Keep NSA’s Call-Records Program

(The Washington Post) —

The National Security Agency (NSA) program based on section 215 of the USA Patriot Act, which collects phone numbers and related data, is often called a “surveillance program” or a program to “listen to phone calls.”

It is neither.

Rather, this program collects only phone numbers and the duration and times that calls are made.

When the NSA learns of a number used by a terrorist connected to al-Qaida, it can search its database of phone records.

Only 22 highly vetted NSA analysts can approve a query of this database — and only when they have a reasonable, articulable suspicion that the number is connected to terrorism.

If the NSA analyst believes that circumstances justify the need to know the actual content of the call to probe further into what may be an active terrorist plot, the numbers are sent to the FBI, which requests a warrant from the court that oversees the Foreign Intelligence Surveillance Act (FISA). Ultimately, this court determines if “probable cause” is sufficient to grant the warrant to collect the content of the call.
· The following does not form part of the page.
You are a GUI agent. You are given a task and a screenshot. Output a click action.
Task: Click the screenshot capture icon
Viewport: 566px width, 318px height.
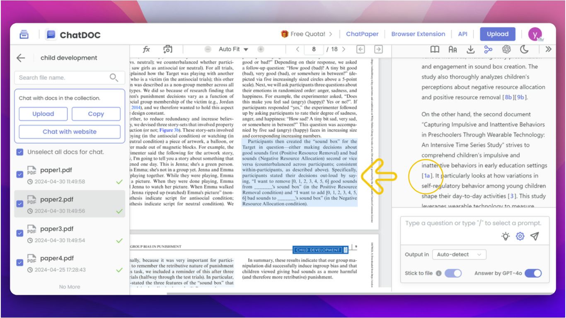(x=167, y=49)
The NSA recently disclosed that 54 terrorist “events” have been interrupted in part because of information gleaned from this program and another recently declassified NSA program, called PRISM, based on Section 702 of FISA.

In addition, the NSA call-records program is reviewed and authorized every 90 days by the FISA court. It is interesting that Edward Snowden leaked the court order reauthorizing the program but did not provide the corollary order containing the program’s many strictures.
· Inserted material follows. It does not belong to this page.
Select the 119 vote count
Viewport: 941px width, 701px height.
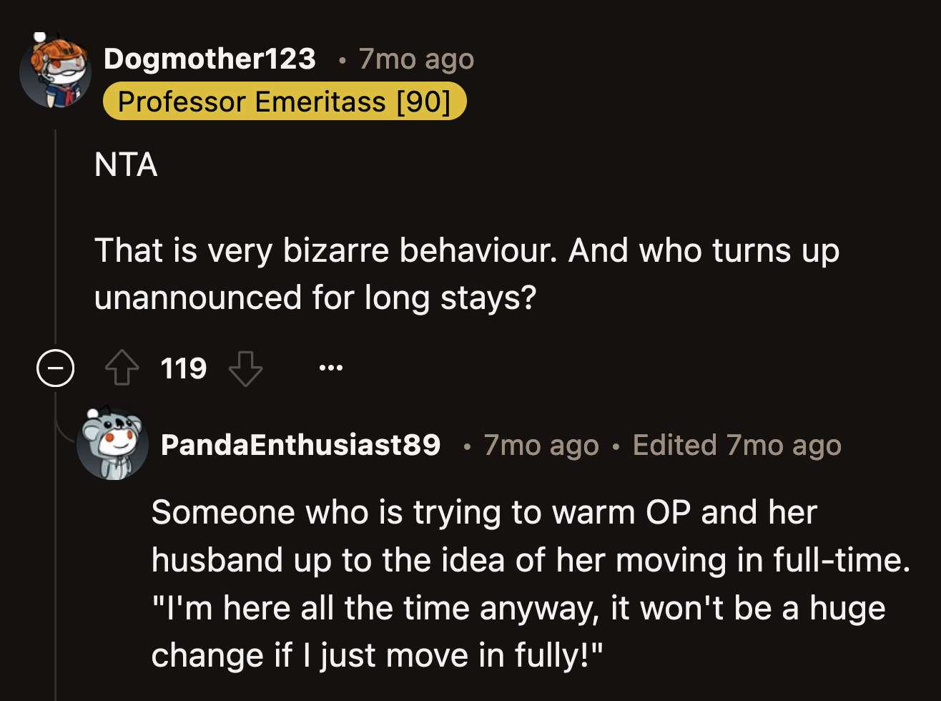(x=183, y=368)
Information obtained through this program helped lead to the arrest and life sentence of Adis Medunjanin, a co-conspirator of Najibullah Zazi, who was planning to attack the New York subway in 2009 — one of the most serious terrorist plots in the United States since Sept. 11. Zazi and another co-conspirator are awaiting sentencing, but both face life in prison.
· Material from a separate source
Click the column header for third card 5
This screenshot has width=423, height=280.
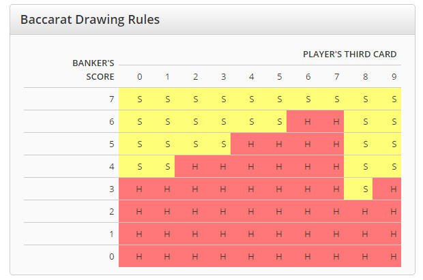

Balancing privacy rights with our nation’s security is difficult to achieve, but I know of no federal program for which audits, congressional oversight and scrutiny by the Justice Department, the intelligence community and the courts are stronger or more sustained.

I read enough intelligence on terrorists to know that if they can, they will attack us.

New bombs and techniques are in the making. The Transportation Security Administration remains on alert. So should every citizen.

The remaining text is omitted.